- TASK DESCRIPTION:
From the line with "Viewport: 924px width, 567px height." through the line with "The width and height of the screenshot is (868, 305).", repeat the entries verbatim, both end lines included, and add nothing.

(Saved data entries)
▬▬▬▬▬▬
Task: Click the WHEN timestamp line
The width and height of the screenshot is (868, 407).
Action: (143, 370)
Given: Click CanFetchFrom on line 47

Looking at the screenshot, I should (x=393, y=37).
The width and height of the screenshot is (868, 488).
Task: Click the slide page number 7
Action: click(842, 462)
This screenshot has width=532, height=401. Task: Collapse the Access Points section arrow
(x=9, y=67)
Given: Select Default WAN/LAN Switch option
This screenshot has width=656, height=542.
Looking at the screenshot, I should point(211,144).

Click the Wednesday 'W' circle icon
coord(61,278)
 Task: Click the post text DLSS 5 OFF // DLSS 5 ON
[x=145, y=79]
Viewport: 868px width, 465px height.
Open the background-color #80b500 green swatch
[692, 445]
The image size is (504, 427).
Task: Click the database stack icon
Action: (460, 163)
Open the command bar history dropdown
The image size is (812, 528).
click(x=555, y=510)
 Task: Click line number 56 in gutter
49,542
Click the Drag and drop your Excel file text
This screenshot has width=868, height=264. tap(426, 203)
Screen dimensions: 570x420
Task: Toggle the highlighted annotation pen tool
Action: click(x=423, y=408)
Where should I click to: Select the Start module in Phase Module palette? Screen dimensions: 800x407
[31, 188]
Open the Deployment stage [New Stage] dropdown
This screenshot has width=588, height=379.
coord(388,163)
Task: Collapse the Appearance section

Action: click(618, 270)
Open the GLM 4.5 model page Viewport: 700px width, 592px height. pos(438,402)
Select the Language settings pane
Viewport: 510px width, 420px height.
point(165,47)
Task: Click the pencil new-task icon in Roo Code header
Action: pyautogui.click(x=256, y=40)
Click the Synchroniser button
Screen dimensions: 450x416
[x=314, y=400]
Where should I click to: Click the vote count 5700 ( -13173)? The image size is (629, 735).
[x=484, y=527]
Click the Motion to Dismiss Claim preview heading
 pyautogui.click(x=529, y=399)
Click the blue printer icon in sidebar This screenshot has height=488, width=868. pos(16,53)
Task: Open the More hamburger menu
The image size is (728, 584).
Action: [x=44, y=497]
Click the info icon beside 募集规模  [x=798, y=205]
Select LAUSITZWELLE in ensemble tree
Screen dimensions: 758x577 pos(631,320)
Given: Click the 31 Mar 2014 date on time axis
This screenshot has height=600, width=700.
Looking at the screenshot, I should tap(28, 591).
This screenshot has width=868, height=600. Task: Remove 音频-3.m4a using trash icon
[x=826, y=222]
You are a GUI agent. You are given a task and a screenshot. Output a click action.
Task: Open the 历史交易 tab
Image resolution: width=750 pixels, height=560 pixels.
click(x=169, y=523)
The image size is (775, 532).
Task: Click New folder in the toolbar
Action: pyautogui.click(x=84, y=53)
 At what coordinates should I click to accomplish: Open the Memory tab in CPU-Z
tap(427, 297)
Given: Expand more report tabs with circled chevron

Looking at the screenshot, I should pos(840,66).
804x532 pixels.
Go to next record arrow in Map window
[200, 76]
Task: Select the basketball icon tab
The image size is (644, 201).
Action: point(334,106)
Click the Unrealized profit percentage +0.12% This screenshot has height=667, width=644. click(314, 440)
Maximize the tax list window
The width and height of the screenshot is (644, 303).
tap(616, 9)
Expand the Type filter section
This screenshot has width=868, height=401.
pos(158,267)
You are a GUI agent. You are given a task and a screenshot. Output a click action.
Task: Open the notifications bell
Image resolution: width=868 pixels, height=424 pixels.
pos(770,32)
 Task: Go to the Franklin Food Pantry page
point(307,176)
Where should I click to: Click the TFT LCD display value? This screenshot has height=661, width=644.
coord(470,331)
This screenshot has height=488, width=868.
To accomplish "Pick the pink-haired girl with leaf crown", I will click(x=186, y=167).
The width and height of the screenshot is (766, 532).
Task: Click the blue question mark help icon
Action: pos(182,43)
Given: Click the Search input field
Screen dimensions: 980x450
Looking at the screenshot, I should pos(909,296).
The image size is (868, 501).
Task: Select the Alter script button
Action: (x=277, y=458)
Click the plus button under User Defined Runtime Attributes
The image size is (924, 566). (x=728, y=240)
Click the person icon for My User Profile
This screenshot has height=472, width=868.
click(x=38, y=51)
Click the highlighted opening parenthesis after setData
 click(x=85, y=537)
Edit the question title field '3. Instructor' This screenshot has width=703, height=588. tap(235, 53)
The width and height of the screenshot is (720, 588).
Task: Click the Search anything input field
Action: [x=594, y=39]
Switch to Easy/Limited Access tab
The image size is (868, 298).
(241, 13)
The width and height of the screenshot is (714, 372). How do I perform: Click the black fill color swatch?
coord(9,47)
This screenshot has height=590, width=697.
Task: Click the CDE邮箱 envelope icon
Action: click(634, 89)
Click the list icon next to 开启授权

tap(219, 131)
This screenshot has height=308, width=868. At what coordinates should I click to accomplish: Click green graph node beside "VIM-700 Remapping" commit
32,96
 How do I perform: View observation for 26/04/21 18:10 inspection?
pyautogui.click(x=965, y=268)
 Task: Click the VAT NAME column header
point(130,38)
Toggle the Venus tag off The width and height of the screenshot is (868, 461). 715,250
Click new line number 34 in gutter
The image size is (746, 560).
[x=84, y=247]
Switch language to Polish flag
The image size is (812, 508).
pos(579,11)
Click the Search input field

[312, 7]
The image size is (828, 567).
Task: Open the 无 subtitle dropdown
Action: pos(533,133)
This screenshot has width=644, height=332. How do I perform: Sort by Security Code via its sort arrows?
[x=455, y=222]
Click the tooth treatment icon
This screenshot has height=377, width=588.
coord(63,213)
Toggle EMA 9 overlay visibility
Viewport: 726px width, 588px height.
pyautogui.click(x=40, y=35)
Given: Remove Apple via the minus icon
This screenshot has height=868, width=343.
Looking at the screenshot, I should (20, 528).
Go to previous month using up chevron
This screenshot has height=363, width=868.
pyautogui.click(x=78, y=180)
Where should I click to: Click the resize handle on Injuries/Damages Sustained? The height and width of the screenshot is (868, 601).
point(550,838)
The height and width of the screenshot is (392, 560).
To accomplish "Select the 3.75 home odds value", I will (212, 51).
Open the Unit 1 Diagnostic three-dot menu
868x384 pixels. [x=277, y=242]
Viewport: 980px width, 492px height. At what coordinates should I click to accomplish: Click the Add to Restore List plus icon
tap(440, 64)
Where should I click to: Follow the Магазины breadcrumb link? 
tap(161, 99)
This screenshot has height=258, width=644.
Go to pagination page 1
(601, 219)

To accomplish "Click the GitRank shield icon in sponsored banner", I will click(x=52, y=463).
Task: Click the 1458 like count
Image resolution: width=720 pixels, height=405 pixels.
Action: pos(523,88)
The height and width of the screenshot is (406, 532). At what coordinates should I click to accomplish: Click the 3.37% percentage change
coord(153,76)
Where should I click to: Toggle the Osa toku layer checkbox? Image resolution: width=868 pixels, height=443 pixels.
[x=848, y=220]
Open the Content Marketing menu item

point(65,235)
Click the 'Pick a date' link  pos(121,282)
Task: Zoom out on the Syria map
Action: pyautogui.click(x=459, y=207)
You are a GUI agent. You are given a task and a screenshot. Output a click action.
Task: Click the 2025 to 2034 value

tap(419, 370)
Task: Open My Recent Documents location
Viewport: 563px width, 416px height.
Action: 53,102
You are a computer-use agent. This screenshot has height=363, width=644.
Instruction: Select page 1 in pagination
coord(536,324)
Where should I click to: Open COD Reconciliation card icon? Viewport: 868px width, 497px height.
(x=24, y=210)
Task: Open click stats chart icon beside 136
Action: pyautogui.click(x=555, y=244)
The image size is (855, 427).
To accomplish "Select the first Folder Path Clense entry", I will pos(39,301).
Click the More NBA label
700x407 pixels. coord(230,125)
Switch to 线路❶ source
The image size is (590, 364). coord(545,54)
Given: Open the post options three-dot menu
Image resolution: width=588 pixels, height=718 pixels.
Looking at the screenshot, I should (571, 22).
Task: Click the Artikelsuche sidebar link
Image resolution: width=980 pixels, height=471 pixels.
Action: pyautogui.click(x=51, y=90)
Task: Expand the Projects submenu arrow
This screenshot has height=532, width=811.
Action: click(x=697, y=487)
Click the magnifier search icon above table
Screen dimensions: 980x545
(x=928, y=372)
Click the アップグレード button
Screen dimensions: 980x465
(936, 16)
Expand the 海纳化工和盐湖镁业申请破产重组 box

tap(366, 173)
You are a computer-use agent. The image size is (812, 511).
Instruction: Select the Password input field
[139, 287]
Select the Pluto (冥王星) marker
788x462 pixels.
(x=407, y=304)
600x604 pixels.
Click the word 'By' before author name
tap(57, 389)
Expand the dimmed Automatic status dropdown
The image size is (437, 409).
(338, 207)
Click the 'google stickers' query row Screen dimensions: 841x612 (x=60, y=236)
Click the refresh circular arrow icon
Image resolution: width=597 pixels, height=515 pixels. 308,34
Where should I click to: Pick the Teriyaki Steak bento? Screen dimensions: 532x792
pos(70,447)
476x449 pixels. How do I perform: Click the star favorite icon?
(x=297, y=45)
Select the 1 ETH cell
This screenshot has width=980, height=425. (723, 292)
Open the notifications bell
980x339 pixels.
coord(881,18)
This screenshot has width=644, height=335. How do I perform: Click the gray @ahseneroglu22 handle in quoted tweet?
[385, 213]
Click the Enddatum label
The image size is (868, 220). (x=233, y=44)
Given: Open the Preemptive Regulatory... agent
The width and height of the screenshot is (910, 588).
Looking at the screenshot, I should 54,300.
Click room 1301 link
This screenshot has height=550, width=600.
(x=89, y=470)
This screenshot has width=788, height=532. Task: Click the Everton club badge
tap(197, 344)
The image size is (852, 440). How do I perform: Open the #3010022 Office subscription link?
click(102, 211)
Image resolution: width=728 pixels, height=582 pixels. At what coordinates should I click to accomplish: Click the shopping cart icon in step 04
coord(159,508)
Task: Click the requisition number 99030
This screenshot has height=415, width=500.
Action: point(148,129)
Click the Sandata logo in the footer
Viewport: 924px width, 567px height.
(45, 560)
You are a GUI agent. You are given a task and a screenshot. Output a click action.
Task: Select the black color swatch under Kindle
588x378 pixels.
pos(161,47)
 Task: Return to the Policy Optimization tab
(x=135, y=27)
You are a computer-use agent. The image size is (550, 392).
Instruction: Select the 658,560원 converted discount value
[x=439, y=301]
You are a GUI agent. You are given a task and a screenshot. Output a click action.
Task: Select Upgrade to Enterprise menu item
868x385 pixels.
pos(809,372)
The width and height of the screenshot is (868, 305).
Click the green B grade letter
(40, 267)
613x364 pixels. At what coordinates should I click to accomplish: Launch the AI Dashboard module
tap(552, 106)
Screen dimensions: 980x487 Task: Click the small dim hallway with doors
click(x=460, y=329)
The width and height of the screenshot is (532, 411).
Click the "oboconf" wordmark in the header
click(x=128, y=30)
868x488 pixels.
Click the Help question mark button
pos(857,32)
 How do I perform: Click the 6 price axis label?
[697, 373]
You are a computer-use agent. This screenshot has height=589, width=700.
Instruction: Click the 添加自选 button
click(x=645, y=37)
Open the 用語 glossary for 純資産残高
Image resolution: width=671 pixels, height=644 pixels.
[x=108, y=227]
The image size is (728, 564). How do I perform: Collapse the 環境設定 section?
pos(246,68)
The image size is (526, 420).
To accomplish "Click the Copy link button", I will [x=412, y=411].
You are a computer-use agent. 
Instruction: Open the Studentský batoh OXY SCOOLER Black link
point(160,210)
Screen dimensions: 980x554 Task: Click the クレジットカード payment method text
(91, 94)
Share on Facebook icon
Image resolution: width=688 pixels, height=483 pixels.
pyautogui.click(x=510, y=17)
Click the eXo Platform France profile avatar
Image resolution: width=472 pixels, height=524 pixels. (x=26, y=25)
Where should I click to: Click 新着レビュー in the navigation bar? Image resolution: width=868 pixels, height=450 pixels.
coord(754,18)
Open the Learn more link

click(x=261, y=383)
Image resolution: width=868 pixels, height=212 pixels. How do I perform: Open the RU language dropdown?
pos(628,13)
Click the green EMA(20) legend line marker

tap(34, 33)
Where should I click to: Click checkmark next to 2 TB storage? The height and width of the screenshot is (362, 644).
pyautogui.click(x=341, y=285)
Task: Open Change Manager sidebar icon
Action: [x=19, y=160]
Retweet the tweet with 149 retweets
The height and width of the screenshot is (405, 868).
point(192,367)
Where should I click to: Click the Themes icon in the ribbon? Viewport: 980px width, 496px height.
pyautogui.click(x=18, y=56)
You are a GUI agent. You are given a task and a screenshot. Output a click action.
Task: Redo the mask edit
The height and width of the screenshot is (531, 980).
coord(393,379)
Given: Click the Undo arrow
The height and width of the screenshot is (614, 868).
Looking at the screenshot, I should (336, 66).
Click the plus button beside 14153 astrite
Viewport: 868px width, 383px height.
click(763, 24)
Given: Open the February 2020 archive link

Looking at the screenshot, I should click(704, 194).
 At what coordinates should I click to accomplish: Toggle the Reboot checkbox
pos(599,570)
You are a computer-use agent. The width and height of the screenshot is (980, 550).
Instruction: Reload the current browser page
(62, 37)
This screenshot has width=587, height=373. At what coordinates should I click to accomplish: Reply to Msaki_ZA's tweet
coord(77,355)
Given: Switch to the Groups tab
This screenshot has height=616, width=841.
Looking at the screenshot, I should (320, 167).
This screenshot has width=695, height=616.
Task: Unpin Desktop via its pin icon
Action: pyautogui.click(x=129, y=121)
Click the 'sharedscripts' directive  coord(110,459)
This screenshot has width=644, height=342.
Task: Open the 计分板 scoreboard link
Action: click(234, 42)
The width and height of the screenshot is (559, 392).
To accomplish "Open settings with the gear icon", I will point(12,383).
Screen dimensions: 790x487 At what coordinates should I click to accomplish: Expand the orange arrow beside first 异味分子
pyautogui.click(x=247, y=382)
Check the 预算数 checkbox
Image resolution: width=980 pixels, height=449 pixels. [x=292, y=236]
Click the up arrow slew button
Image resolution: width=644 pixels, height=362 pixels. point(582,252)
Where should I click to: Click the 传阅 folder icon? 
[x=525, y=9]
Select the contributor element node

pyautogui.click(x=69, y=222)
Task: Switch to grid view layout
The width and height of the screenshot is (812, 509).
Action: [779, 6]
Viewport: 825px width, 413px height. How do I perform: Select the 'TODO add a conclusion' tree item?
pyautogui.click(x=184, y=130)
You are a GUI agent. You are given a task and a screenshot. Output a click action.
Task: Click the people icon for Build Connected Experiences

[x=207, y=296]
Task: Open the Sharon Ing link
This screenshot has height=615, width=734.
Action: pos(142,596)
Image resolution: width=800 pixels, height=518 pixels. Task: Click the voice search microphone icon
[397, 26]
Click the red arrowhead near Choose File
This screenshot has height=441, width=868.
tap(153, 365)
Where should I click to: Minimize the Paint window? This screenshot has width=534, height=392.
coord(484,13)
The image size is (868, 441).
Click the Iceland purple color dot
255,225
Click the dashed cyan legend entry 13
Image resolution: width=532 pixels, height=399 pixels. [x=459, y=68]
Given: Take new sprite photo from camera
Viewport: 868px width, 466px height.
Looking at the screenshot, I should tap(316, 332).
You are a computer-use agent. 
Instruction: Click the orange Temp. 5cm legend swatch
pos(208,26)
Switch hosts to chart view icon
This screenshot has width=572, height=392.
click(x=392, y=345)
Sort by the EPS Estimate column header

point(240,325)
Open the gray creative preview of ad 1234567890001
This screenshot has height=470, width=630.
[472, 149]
▬▬▬▬▬▬
- EXERCISE RESPONSE:
Viewport: 924px width, 567px height.
(45, 560)
You are a GUI agent. You are given a task and a screenshot. Output a click action.
Task: Select the black color swatch under Kindle
588x378 pixels.
pos(161,47)
 Task: Return to the Policy Optimization tab
(x=135, y=27)
You are a computer-use agent. The image size is (550, 392).
Instruction: Select the 658,560원 converted discount value
[x=439, y=301]
You are a GUI agent. You are given a task and a screenshot. Output a click action.
Task: Select Upgrade to Enterprise menu item
868x385 pixels.
pos(809,372)
The width and height of the screenshot is (868, 305).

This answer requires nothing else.